Photograph by Gerald Slota

Photograph by Gerald Slota

Akhil Sharma is a native of Delhi, India. He migrated with his family to the United States when he was only eight. His novel Family Life won the 2015 Folio Price for fiction. In one of his interviews, he said that “I don’t know how to have an ordinary life.”

A Mistake is an excerpt from Family Life. The story began as Ajay describes their early migrant life into the United States. From the eyes of an eight-year-old boy, this is not merely a change of location, but an overwhelming change of life, including their collective and individual perspectives.

Often, standing in a corner of the asphalt yard, I would think, There has been a mistake. I am good at cricket. I am good at marbles. I am not the sort of boy who is pushed around.

Ajay watchfully described how each of them adapted to these changes, aiming for a better life while suffering his own growing pains. But no one was prepared when Birju had his accident. No one was prepared for the emotional crisis their family is going to go through from that point on.

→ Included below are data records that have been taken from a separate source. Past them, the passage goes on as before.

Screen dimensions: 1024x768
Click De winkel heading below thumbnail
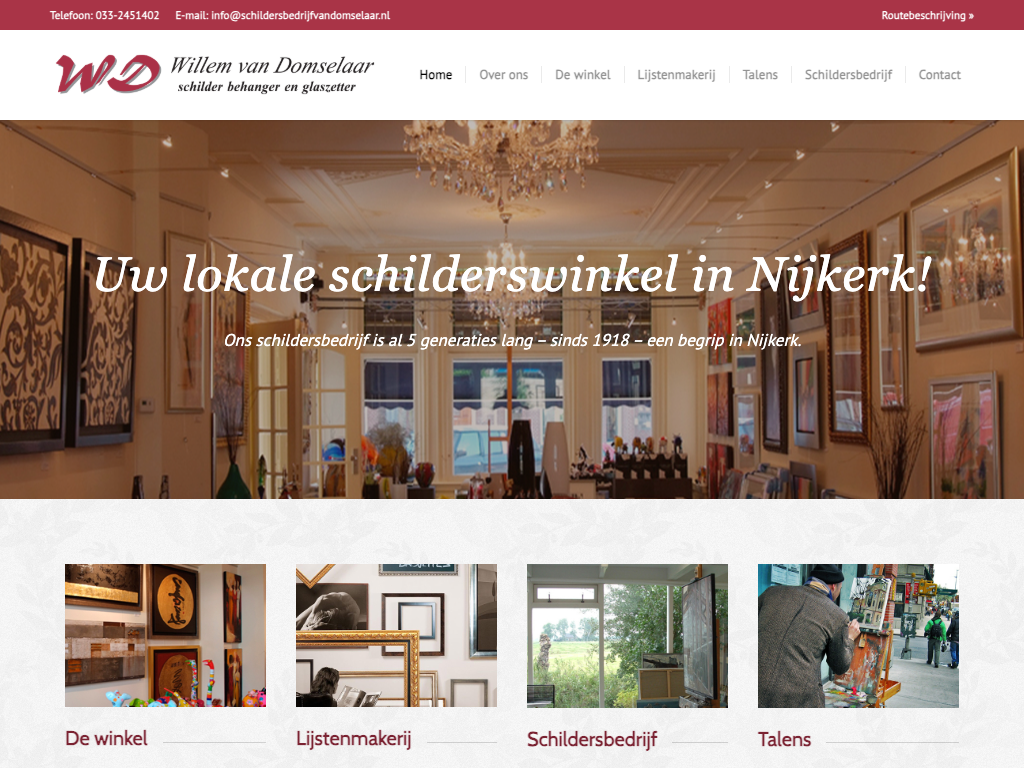(106, 739)
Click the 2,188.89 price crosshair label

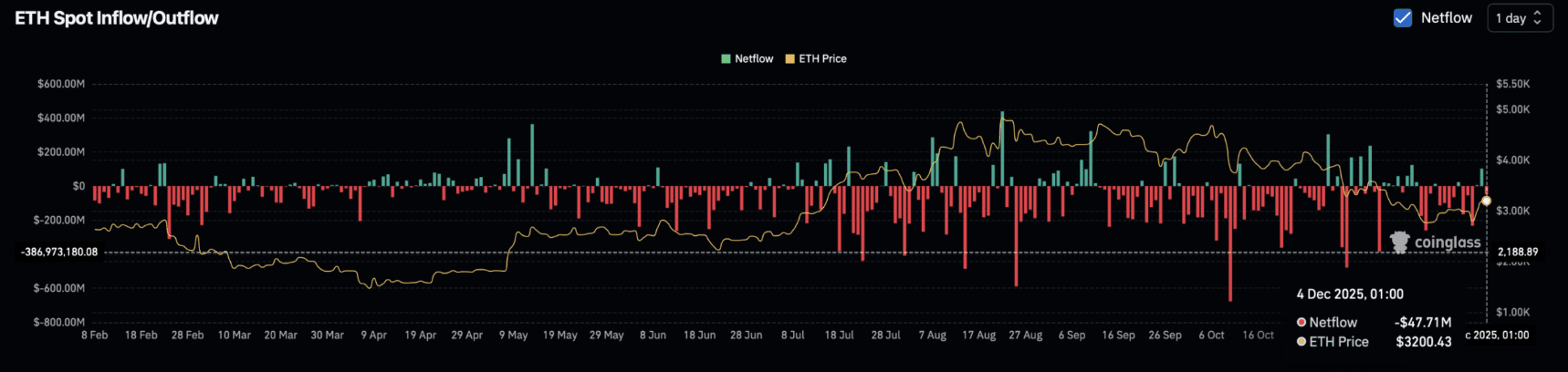1518,252
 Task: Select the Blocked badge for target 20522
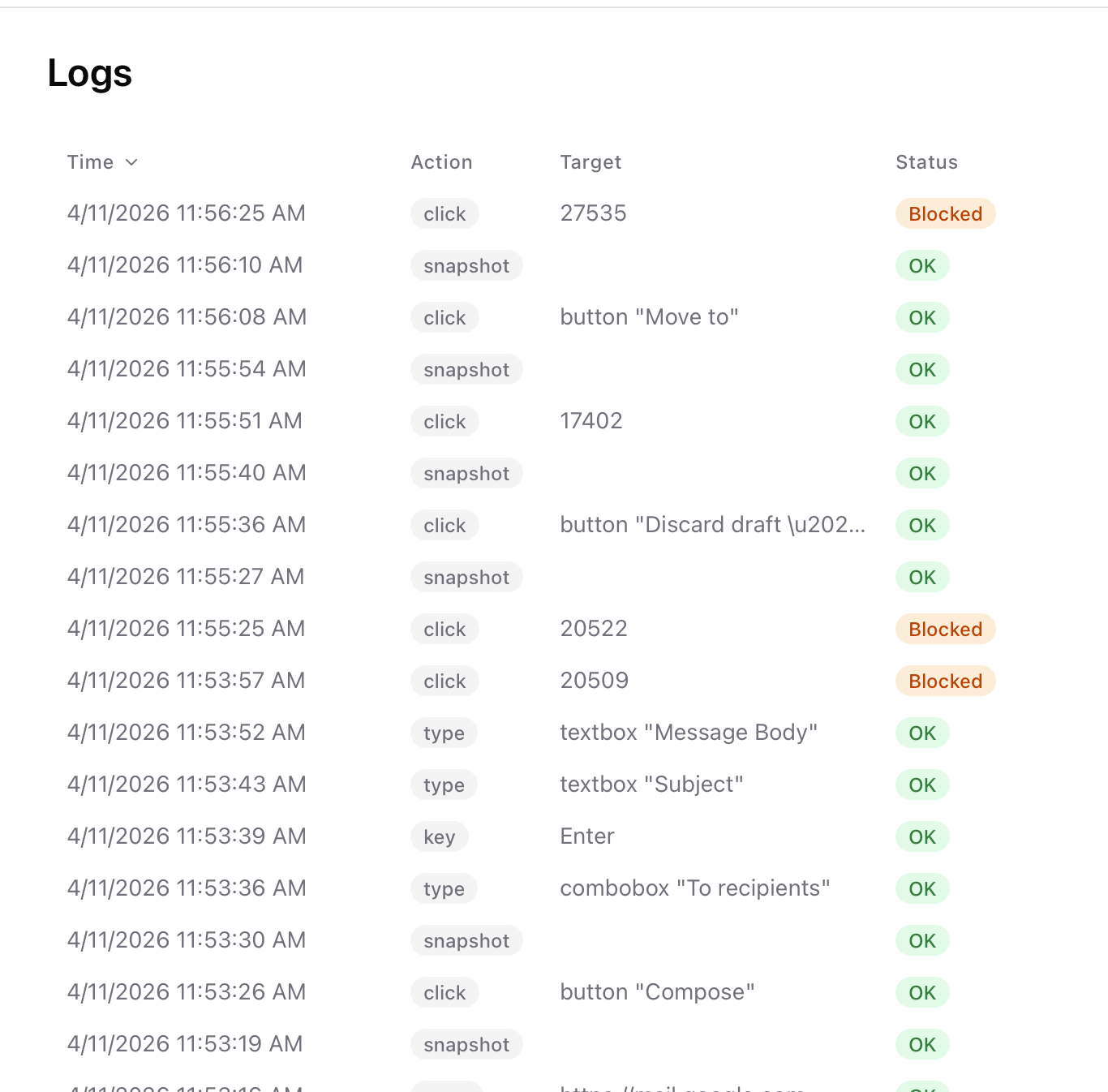pyautogui.click(x=945, y=629)
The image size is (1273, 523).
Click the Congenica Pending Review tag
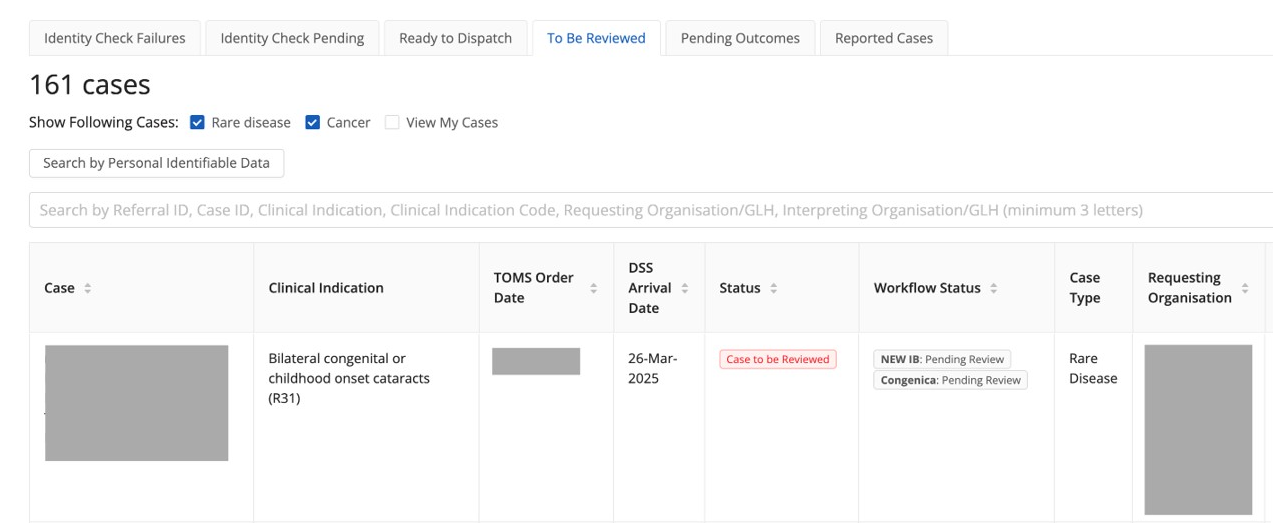pos(950,380)
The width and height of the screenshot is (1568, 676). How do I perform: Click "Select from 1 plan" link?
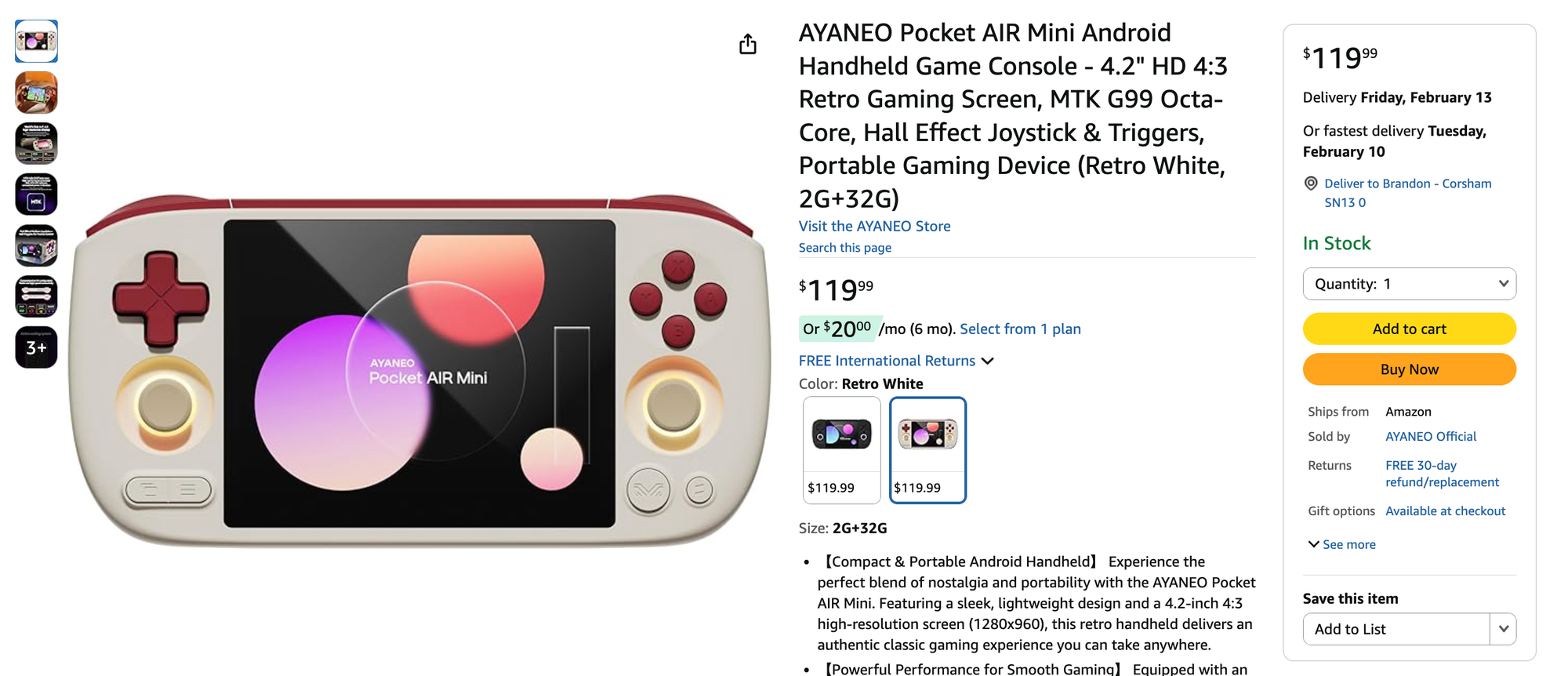[x=1020, y=329]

The story started with a thick melancholic atmosphere, with a mixture of both confusion and awe. We saw how a child clings to the consistency and resolve of his parents when changes happen. Well into the center, we saw how a family struggles together in the midst of a heart-wrenching tragedy. How each one was desperately grasping for strength from the other, no matter how feeble. You can’t help feeling bad for the characters, especially for little Ajay, who is desperately making sense of what had happened. Suddenly, the family’s aim for a better life seemed a bleak vision.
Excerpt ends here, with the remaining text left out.